Copy out the listing that follows, exact in every word, and skip the images.
[Data shown Boundary: Start]
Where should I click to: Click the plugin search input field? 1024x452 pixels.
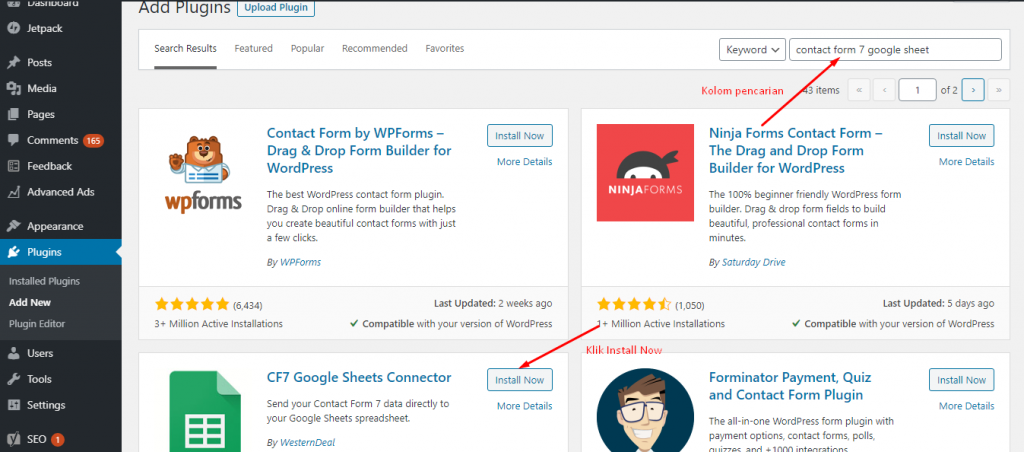[x=894, y=50]
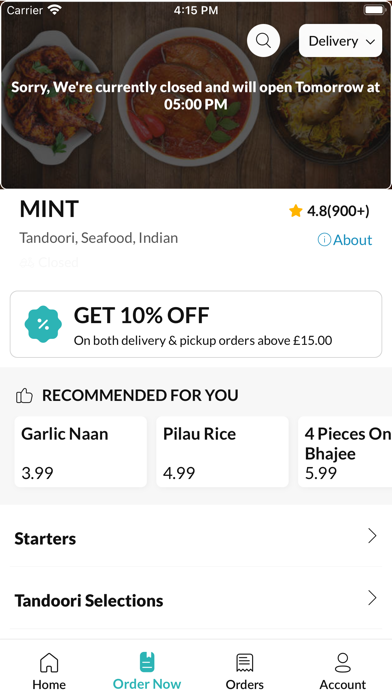Click the yellow rating star icon
Viewport: 392px width, 696px height.
point(295,211)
[Data shown Boundary: End]
## Solution to this problem
Where should I click to: Click the plugin search input field? 1024x452 pixels.
[x=894, y=50]
Click the yellow rating star icon
Viewport: 392px width, 696px height.
point(295,211)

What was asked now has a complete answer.